HealthDay News — For patients receiving trastuzumab deruxtecan (T-DXd) monotherapy, the incidence of adjudicated drug-related interstitial lung disease (ILD)/pneumonitis is 15.4%, according to a study published online August 11 in ESMO Open.
Charles A. Powell, MD, from the Icahn School of Medicine at Mount Sinai in New York City, and colleagues conducted a pooled analysis of nine phase I and II T-DXd monotherapy studies to describe drug-related ILD/pneumonitis. A total of 1150 patients (44.3, 25.6, 17.7, 9.3, and 3.0% with breast, gastric, lung, colorectal, and other cancer, respectively) were included in the analysis (median treatment duration, 5.8 months; median of four prior lines of therapy).
The researchers found that the incidence of adjudicated drug-related ILD/pneumonitis was 15.4% overall (grade 5, 2.2%); a majority of patients experienced low-grade events (grade 1 or 2, 77.4%t). Most patients (87.0%) had their first event within 12 months of the first dose of T-DXd (median, 5.4 months). For 53.2% of events, adjudicated ILD/pneumonitis onset occurred earlier than identified by investigators (median difference in onset, 43 days). Baseline factors potentially associated with an increased risk for adjudicated drug-related ILD/pneumonitis included age younger than 65 years, enrollment in Japan, T-DXd dose greater than 6.4mg/kg, oxygen saturation less than 95%, moderate/severe renal impairment, lung comorbidities, and more than four years since the initial diagnosis.

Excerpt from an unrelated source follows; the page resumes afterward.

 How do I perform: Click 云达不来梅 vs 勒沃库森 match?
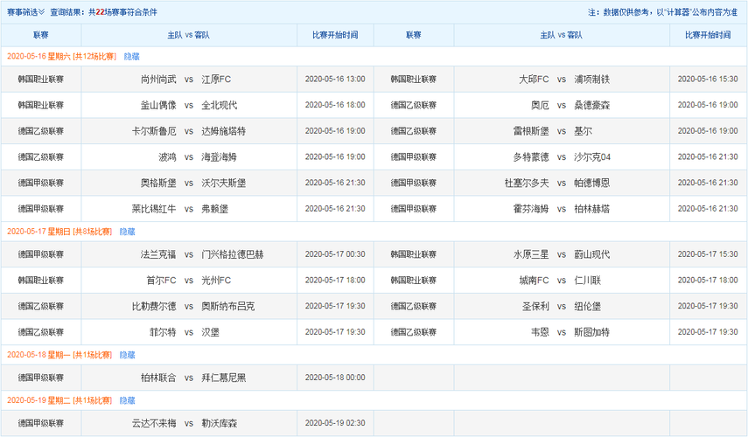click(x=188, y=422)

“The monitoring, diagnosis, and management of ILD/pneumonitis is an area of continuing improvement; to this end, new toxicity guidelines have been implemented, and education has been provided to health care providers and patients,” the authors write.
Several authors disclosed ties to pharmaceutical companies, including AstraZeneca and Daiichi Sankyo, which developed and commercialized T-DXd and funded the study.